Personal information
- Full name: James Frederick Giller
- Born: 1 May 1870 Melbourne, Australia
- Died: 13 June 1947 (aged 77) Albert Park, Melbourne, Australia
- Batting: Right-handed
- Bowling: Right-arm medium-pace
- Role: All-rounder

Domestic team information
- 1897-1905: Victoria

Career statistics
| Competition | First-class |
| Matches | 19 |
| Runs scored | 1016 |
| Batting average | 31.75 |
| 100s/50s | 2/4 |
| Top score | 125 |
| Balls bowled | 2649 |
| Wickets | 41 |
| Bowling average | 26.21 |
| 5 wickets in innings | 2 |
| 10 wickets in match | 0 |
| Best bowling | 7/51 |
| Catches/stumpings | 16/0 |
- Source: Cricinfo, 19 December 2020

= James Giller =

Australian cricketer

James Frederick Giller (1 May 1870 - 13 June 1947) was an Australian cricketer. He played first-class cricket for Victoria between 1897 and 1905.

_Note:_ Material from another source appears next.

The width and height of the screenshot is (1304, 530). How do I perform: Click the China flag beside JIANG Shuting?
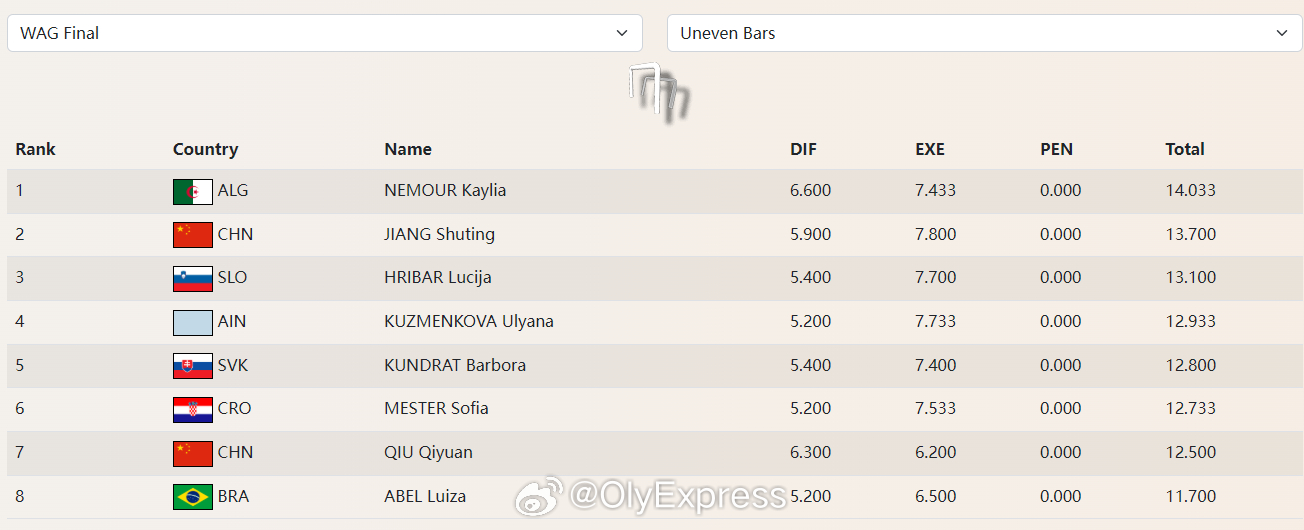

An opening batsman and medium-paced bowler, Giller was one of Victoria's leading players in the 1898-99 Sheffield Shield, with 325 runs at an average of 46.42 and 12 wickets at 14.00. He played in the three trial matches, Australian XI versus The Rest, at the end of the season to help the selectors choose the team to tour England that year, but was not successful. He made his highest score of 125 in his final first-class match, against New South Wales in 1904-05. His best figures were 7 for 51 against South Australia in 1898-99, when he also scored 116 in the same match.

Giller represented South Melbourne in Melbourne district cricket. He died at his home in the Melbourne suburb of Albert Park in June 1947, survived by his wife and their two daughters.